I believe I’ll be able to share all the Notes before the End of this month.
Sanyam.
Hello asutosh97
About the oob score I have a question:
if i understood what jeremy said (english is not my native language) the oob score allows you not to need a validation set to see how well the model works. For this reason it is also useful when we have little data.
my question is why in notebooks jeremy uses:
m = RandomForestRegressor(n_estimators=40, n_jobs=1, oob_score=True)
m.fit(X_train, y_train)
print_score(m)
If i use the oob_score shouldn’t I use m.fit with the complete data and not only with the x_train and the y_train?

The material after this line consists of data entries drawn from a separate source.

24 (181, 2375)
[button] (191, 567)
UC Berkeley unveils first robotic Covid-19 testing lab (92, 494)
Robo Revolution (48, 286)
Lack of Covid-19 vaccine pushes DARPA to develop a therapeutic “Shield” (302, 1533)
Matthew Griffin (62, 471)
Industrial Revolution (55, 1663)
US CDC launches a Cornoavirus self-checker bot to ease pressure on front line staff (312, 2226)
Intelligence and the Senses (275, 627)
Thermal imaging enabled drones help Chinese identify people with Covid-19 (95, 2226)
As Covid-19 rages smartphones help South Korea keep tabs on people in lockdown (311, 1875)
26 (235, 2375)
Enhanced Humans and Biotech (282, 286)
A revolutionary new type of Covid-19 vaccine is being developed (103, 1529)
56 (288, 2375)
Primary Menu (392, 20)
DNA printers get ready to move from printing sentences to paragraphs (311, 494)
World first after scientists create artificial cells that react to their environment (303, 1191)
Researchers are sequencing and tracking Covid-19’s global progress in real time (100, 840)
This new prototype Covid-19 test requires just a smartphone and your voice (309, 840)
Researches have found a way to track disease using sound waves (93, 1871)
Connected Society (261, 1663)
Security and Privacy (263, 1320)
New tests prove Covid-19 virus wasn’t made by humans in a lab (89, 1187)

In the 2nd lesson there intruduction to max_features of random forest. For me it looks similar to dropout of neural network from deep learning, is it correct intuition?
Hello @fumpen,
as Jeremy says in one of his lectures, we can’t use any of the test data for calibration. Think of it as you don’t have it until you’ve trained your model completely. Else, you can’t get true results.
Hello Everyone,
In Lecture 2, @jeremy explains how a decision tree is formed by selecting a variable and a splitpoint, at each step, which yields the lowest MSE (as per the naive model). Can someone please explain why exactly is this the splitting methodology? From another source, decision tree splitting is done using the ‘Information Gain’. How are these two (MSE and Information Gain) connected?
hello @vahuja4, think it this way
Information Gain = MSE at Root Node  Avg. MSE of the childs after splitting
So, IG will be more when Avg. MSE drops the most. Both are basically indicating the same thing only.

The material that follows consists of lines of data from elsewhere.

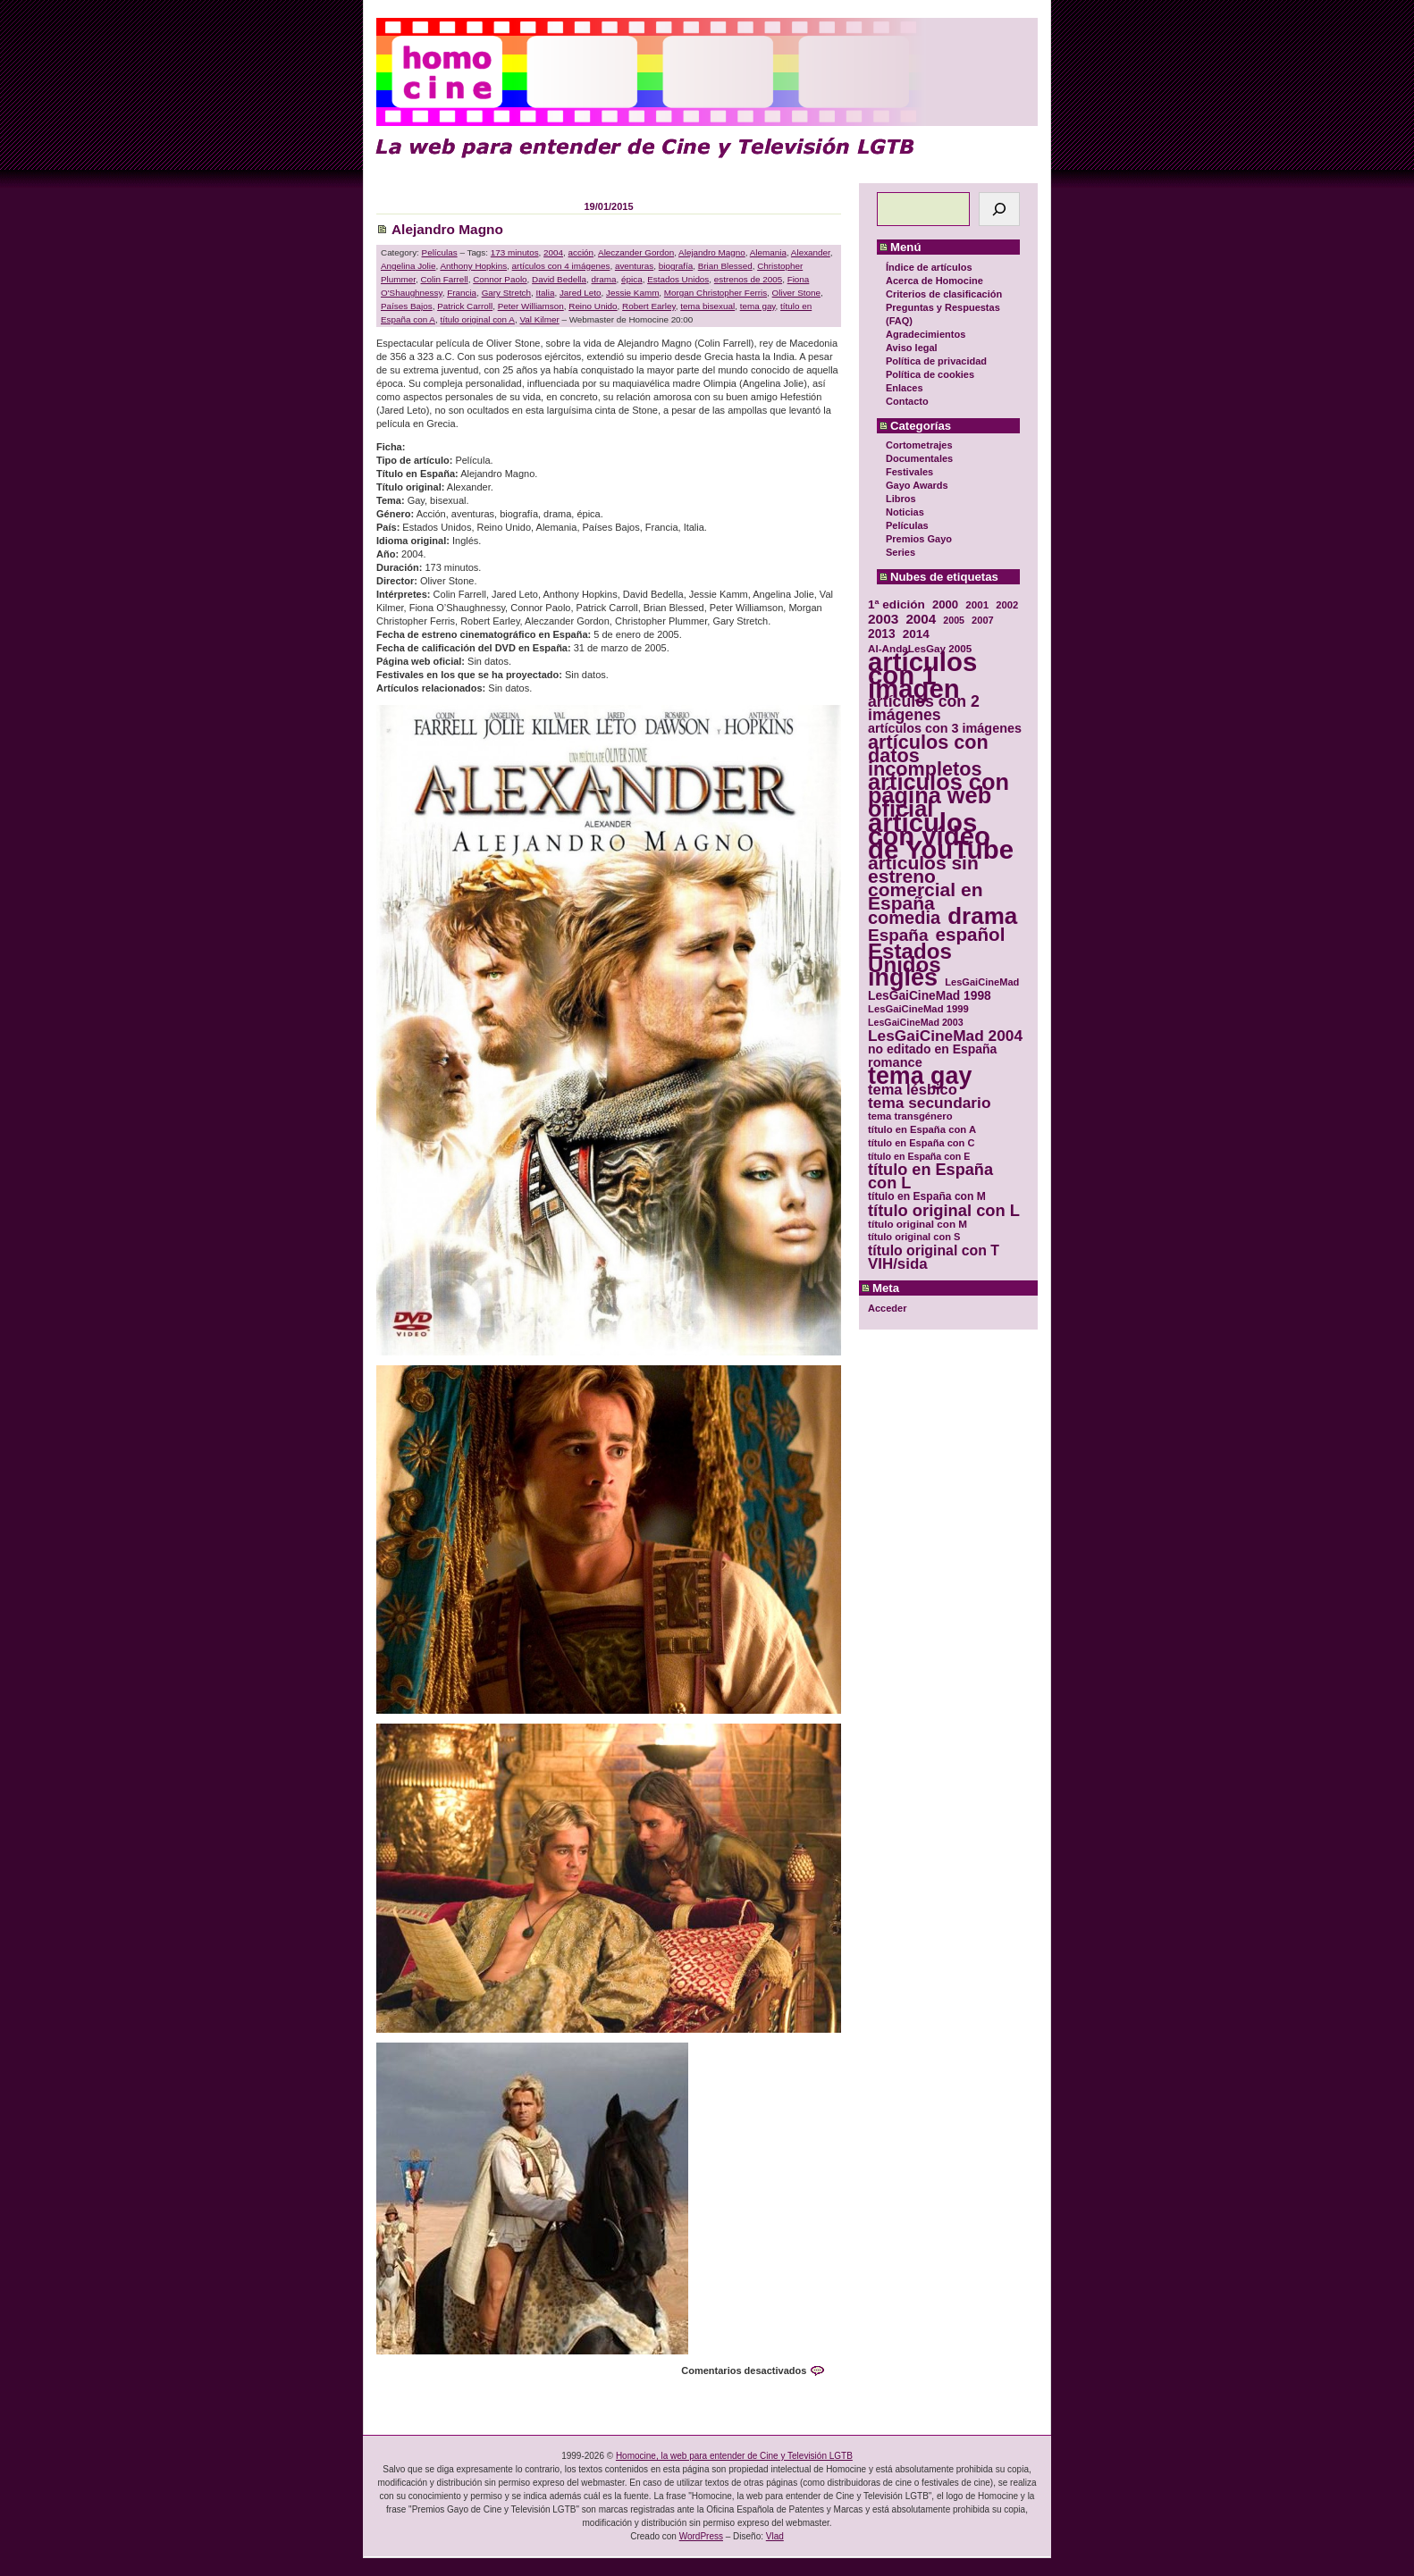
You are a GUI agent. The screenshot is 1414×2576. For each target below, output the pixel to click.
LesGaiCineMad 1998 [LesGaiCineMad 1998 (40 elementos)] (929, 996)
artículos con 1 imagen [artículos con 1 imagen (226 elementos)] (922, 675)
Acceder (887, 1308)
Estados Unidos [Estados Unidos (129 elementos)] (910, 957)
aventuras (634, 266)
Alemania (768, 252)
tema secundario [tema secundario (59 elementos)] (929, 1103)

I see. But why is this termed to be ‘Information Gain’? Also, would you know why is this the chosen methodology for splitting?

I think it is termed like that by convention because the more close your predictions come to actual values, you seem to have gained more information. And MSE basically denotes the gap between the actual values and model prediction. So, the closer the gap becomes(i.e. the more the MSE drops), it can be thought of as more information is gained.

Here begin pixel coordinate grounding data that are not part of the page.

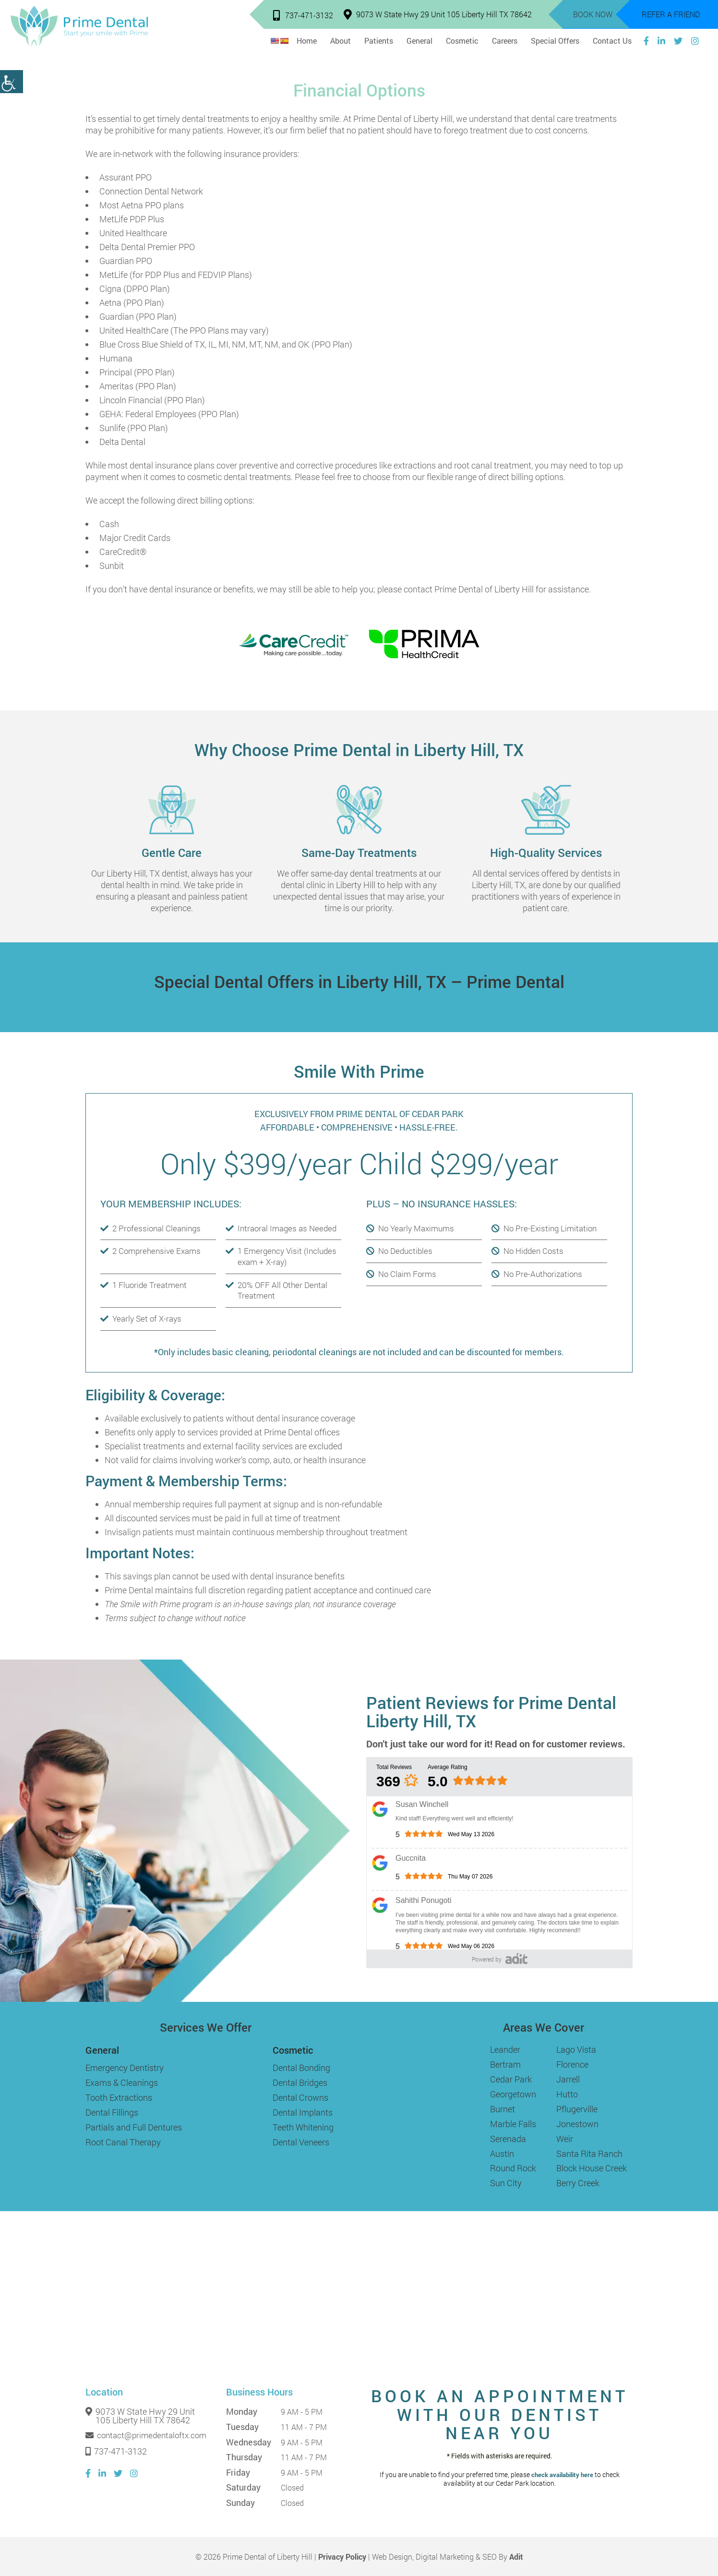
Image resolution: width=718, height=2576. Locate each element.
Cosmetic (462, 41)
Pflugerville (577, 2109)
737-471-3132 (303, 15)
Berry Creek (577, 2183)
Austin (502, 2153)
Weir (564, 2138)
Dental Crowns (300, 2097)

As you know in DecisionTreeRegressor, the pred`iction at a node is given by taking the average of all the data points belonging to it. So, our ultimate goal is to make this average as close to the actual value.
So, we basically do a bruteforce search of all possible splitting and check which one will give average closest to the actual values, and use MSE as a metric to measure the closeness.
I hope these answer your questions.
Hey guys, if you want even a deeper understanding of your tree based models/xgb/sklearn etc, check this cool repos out,
What are your thoughts on this Jeremy?
(It’s really nice to interpret the Black Boxes properly…)
Both look Promising
Probably the notebooks are there…
The plots looks amazing…
https://nbviewer.jupyter.org/github/slundberg/shap/tree/master/notebooks/
I’m trying out techniques learnt in lessons 1 and 2 on the house prices kaggle competition
the training set has 1460 rows, should i still split it into 2 to get a separate validation set or should I just rely on oob_score?
I submitted my predictions to kaggle.
On my validation set, I had a root mean squared error of 0.0486755 but on kaggle my error was 0.14651 placing me around 2407 on the leaderboard.
Model is at
would be glad if you could have a look at it and help me improve my score.
I just wish that you start international fellowship program for this course too and make it possible for international students to make the most out of it and also the part 2 of ML course. The first seven videos of ML1 is a gold mine for tree based models.